Exercise:
Decide whether each statement agrees with the text on norm relaxations. Answer yes or no, and quote the exact words of the text that settle it. (a) The multi-norm relaxation imposes the 1-norm and ∞-norm constraints at the same time. (b) The lower-bound factor from the multi-norm combination is weaker than the 1/n factor from individual relaxations. (c) The multi-norm is a standard p-norm, so the previous theorem applies to it directly.

Provided text:
######

The practical role of this conclusion is to provide "legitimacy proof" for formulation reinforcement. When the target problem is \(k\text{-}HC(2,1)\), the authors can safely use constraints generated by \(k\text{-}HC(\infty,1)\) and \(k\text{-}HC(1,1/\sqrt{n})\) because their corresponding feasible regions are relaxations of the 2-norm constraint, and their objective values are lower bounds for the original problem's objective. For single 1-norm or \(\infty\)-norm relaxations, the paper provides \(\frac{1}{n}OPT(k\text{-}HC(2,1))\le OPT(\cdot)\le OPT(k\text{-}HC(2,1))\), indicating that these reinforcement constraints are not arbitrary but have clear approximate meanings.

2. Multi-norm Relaxation: Leveraging the Geometric Complementarity of 1-norm and \(\infty\)-norm

Adding \(\|w_j\|_1\ge 1\) or \(\|w_j\|_\infty\ge 1/\sqrt{n}\) individually provides valid relaxations, but the shapes of the excluded external regions differ. The paper further applies both simultaneously to obtain \(k\text{-}HC(multi,1)\):

\[ \|w_j\|_1\ge 1,\qquad \|w_j\|_\infty\ge \frac{1}{\sqrt n},\qquad j\in[k]. \]

This is equivalent to requiring \(\|w_j\|_{multi}=\min\{\|w_j\|_1,\sqrt n\|w_j\|_\infty\}\ge 1\). The challenge is that \(\|\cdot\|_{multi}\) is not a standard \(p\)-norm and cannot directly use the previous theorem. To address this, the authors construct an implied distance \(\max\{d_\infty(a_i,H_j),\frac{1}{\sqrt n}d_1(a_i,H_j)\}\) and prove it is induced by the norm \(\max\{\|x\|_\infty,\frac{1}{\sqrt n}\|x\|_1\}\), yielding a stronger lower bound \(\frac{1}{\sqrt n}OPT(k\text{-}HC(2,1))\le OPT(k\text{-}HC(multi,1))\le OPT(k\text{-}HC(2,1))\) via a new congruence inequality. This factor is stronger than the \(1/n\) from individual relaxations, showing that the multi-norm combination is theoretically tighter.

3. MILP Representation of Polyhedral Constraints: Guiding Solvers along Correct Variables

Theoretical relaxations are only valuable if they can be effectively utilized by solvers. For \(\|w_j\|_1\ge 1\), the authors introduce \(w^+_{jh}\), \(w^-_{jh}\), and binary sign variables \(s_{jh}\), representing the positive and negative parts as \(w^+_{jh}-w^-_{jh}=w_{jh}\). They ensure mutual exclusivity via \(w^+_{jh}\le s_{jh}\) and \(w^-_{jh}\le 1-s_{jh}\), and express the 1-norm lower bound as \(\sum_h(w^+_{jh}+w^-_{jh})\ge 1\).

######

Supplied data:
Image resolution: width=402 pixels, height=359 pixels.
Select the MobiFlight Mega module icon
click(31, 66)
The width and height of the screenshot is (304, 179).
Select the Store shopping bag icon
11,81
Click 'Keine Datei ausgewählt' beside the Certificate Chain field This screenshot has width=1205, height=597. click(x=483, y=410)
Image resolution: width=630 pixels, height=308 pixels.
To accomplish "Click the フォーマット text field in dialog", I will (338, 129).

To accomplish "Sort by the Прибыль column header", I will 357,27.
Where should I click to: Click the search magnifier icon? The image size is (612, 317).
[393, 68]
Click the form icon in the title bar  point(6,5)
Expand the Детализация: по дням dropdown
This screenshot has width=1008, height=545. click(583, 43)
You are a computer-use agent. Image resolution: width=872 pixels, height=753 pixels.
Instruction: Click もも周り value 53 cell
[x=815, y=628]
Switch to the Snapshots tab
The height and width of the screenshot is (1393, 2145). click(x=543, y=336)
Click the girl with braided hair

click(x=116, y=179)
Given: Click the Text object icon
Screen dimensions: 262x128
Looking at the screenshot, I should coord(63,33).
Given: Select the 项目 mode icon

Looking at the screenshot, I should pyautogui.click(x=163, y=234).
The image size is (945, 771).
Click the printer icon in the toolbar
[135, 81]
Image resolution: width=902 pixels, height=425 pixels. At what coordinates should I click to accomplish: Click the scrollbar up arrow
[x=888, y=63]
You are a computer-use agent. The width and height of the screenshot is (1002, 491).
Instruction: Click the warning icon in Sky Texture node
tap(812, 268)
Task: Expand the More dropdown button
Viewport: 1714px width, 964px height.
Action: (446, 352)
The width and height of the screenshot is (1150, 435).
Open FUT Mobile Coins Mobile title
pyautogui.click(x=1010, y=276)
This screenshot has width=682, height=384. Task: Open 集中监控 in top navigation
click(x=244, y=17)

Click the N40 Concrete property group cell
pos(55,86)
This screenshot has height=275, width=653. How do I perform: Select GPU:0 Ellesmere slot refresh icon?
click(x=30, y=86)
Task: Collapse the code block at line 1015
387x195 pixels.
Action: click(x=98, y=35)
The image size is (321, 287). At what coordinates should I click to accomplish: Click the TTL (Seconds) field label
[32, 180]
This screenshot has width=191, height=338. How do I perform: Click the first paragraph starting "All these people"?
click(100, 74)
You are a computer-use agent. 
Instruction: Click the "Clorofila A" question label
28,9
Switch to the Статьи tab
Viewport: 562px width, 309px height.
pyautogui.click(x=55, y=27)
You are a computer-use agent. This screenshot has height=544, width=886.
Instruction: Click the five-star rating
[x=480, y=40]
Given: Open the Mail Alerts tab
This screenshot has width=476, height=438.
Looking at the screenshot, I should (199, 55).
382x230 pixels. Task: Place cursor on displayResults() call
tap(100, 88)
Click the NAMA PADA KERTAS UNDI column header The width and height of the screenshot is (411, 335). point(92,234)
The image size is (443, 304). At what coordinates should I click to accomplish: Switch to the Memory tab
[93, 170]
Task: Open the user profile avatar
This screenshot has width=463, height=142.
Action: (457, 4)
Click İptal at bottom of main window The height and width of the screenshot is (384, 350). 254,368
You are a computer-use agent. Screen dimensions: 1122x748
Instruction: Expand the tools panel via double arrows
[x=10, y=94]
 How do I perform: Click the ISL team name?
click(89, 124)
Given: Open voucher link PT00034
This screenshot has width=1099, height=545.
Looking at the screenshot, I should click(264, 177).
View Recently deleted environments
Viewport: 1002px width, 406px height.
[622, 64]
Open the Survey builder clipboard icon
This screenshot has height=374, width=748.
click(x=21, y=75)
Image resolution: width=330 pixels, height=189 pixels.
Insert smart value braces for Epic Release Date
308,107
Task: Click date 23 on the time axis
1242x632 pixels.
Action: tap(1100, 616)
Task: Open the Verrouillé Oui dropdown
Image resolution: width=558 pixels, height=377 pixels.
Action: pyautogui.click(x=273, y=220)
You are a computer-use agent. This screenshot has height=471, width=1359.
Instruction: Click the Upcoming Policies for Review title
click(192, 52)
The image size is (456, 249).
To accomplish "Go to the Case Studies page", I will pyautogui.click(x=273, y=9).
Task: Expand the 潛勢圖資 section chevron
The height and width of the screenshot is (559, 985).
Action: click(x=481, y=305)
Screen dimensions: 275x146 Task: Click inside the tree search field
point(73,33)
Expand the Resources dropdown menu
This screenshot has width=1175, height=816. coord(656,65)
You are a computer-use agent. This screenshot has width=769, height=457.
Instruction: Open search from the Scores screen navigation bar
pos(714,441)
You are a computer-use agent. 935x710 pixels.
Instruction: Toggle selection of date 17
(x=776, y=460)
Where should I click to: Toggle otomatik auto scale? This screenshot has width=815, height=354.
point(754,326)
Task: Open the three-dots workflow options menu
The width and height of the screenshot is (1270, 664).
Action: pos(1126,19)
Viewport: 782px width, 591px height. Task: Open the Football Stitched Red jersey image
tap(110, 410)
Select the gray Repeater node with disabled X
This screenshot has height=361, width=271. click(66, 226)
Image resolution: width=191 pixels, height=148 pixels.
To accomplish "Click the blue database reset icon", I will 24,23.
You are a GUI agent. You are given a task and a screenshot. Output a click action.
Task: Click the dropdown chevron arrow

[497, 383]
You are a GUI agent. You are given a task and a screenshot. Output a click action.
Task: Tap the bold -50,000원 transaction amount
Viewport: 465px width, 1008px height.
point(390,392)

######

Response to this task:
(a) Yes: "The paper further applies both simultaneously to obtain \(k\text{-}HC(multi,1)\)"
(b) No: "This factor is stronger than the \(1/n\) from individual relaxations"
(c) No: "\(\|\cdot\|_{multi}\) is not a standard \(p\)-norm and cannot directly use the previous theorem"